[TASK DIRECTIONS]
Repeat each record below exactly, omitting whatever pictures appear in it.

Collected data entries:
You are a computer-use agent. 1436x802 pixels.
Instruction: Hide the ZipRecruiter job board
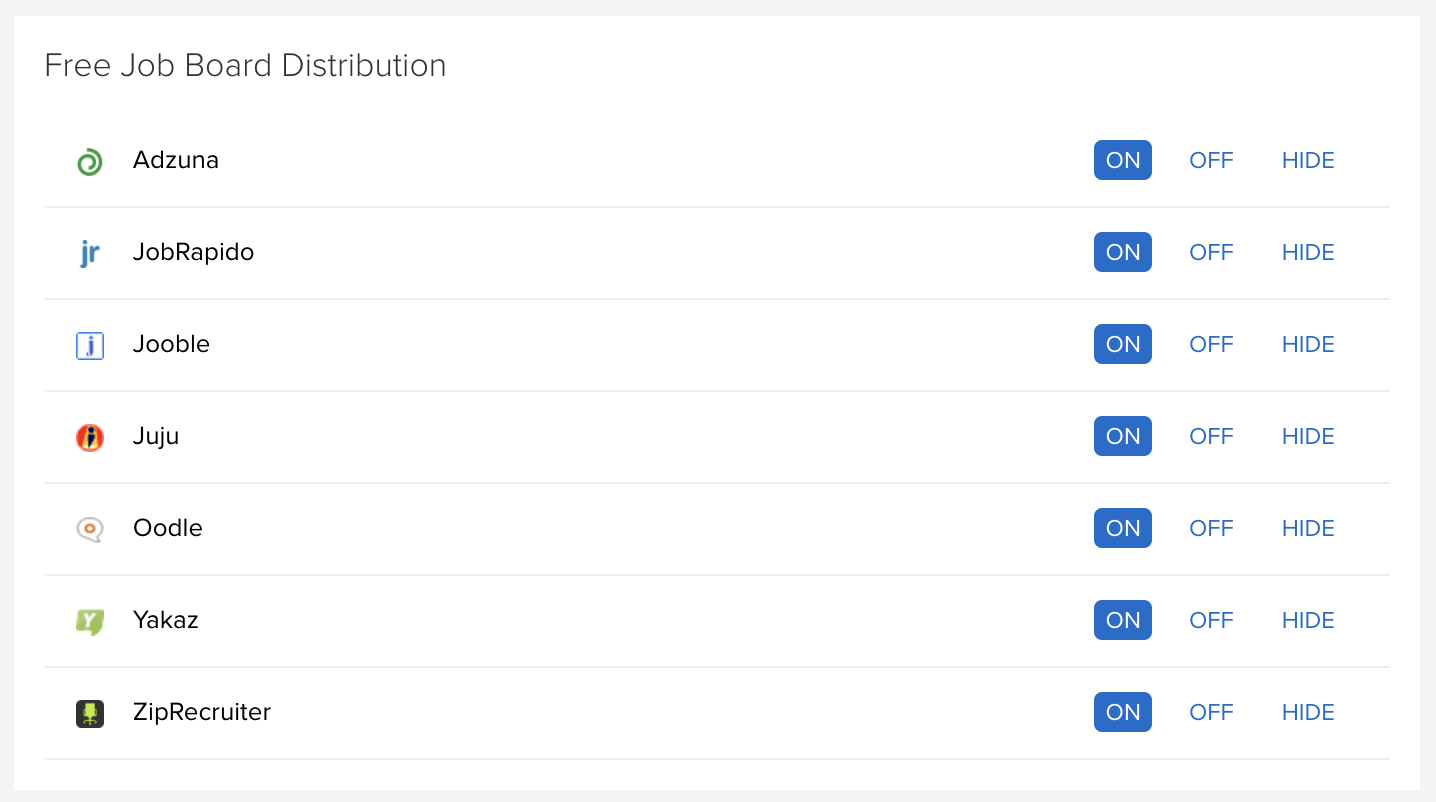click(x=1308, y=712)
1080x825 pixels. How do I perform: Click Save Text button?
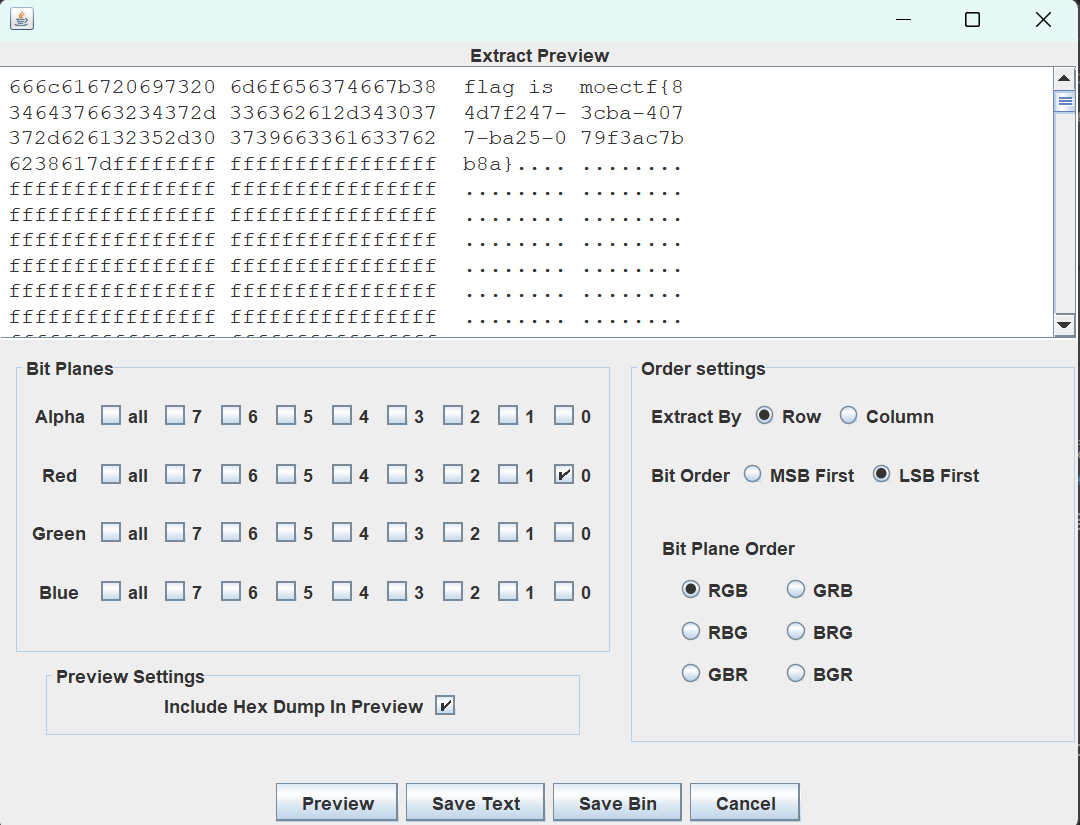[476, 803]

[COMPLETED EXERCISE]
You are a computer-use agent. 1436x802 pixels.
Instruction: Hide the ZipRecruiter job board
click(x=1308, y=712)
1080x825 pixels. How do I perform: Click Save Text button?
[476, 803]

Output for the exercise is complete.